* _EXERCISE_:
Repeat exactly the lines below that lie between the line with "For every named" and the line with "免責事項（利用契約条件） (222, 2549)", counting both of those lines as part of the answer.

* _SUPPLIED MATERIAL_:
======

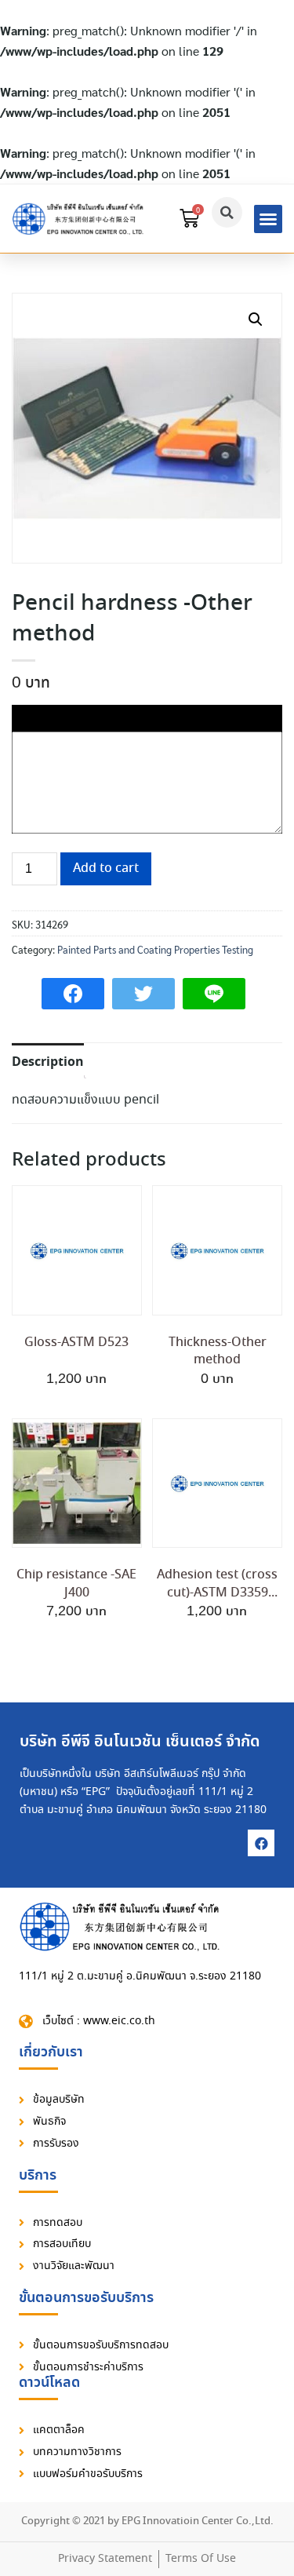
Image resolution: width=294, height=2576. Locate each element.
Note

======

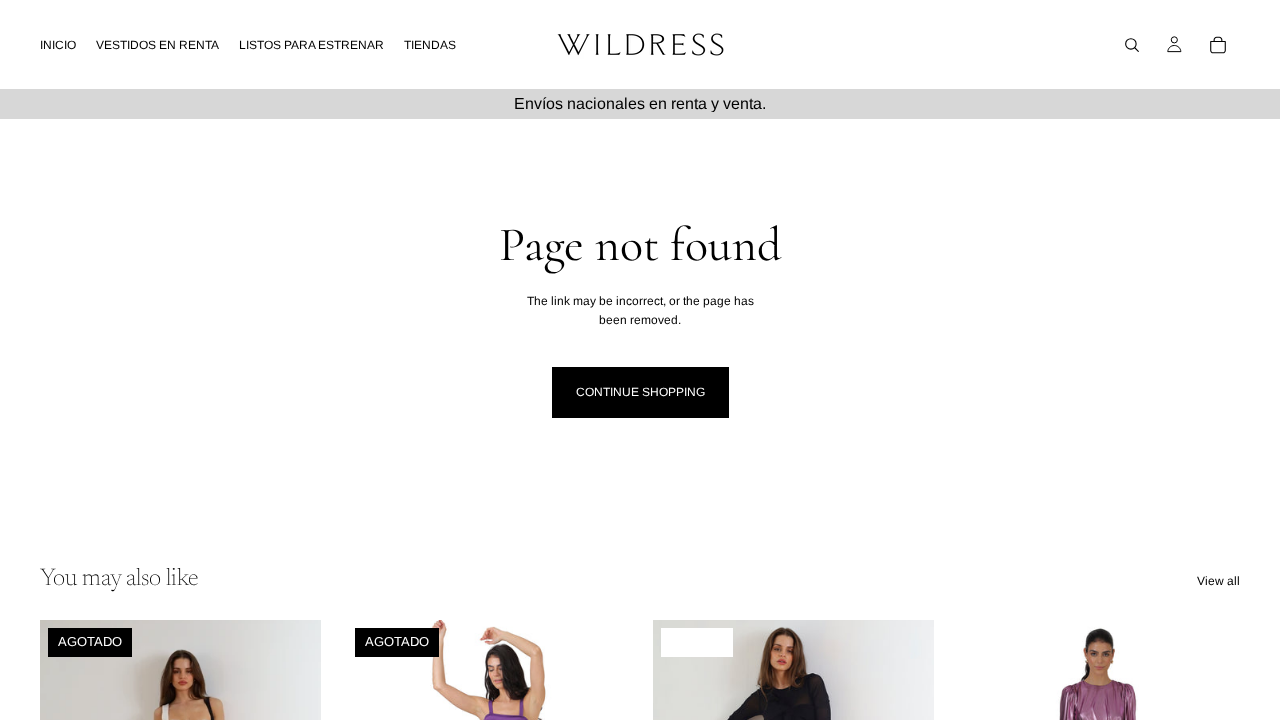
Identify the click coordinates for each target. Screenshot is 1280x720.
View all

======

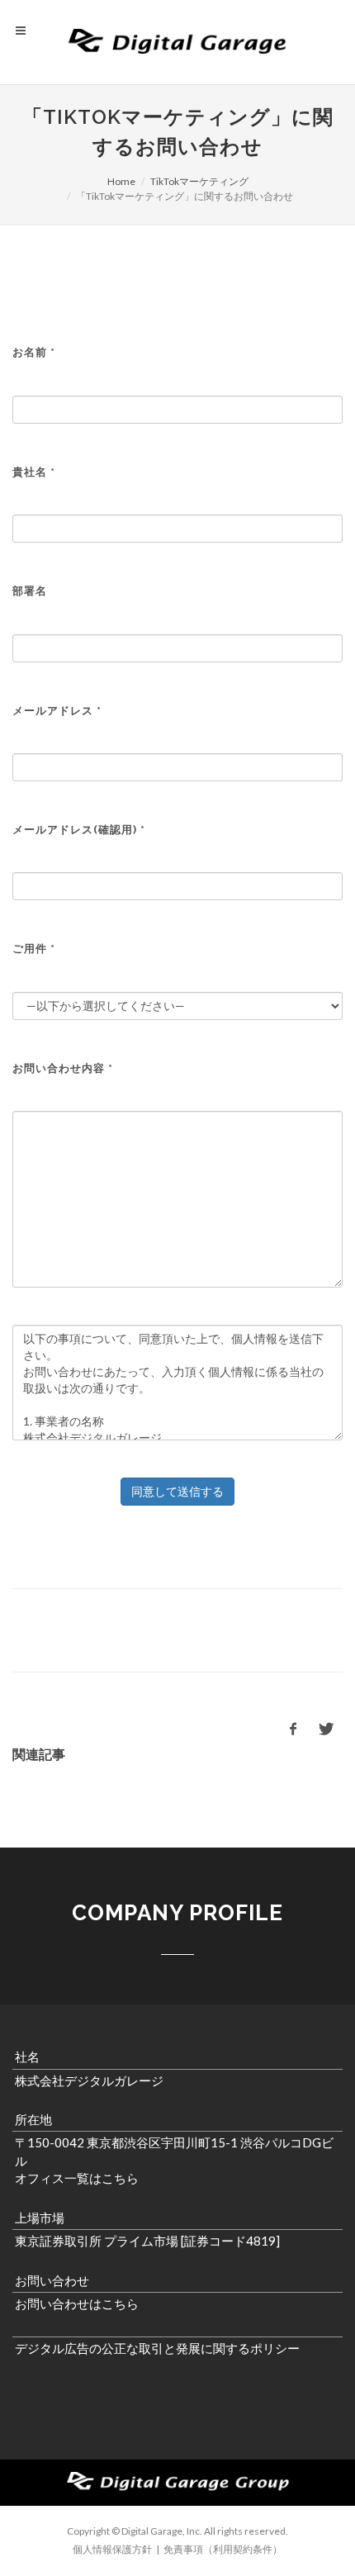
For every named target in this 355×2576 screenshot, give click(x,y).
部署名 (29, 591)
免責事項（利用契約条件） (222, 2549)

======

* _FINISHED EXERCISE_:
For every named target in this 355×2576 screenshot, give click(x,y).
部署名 (29, 591)
免責事項（利用契約条件） (222, 2549)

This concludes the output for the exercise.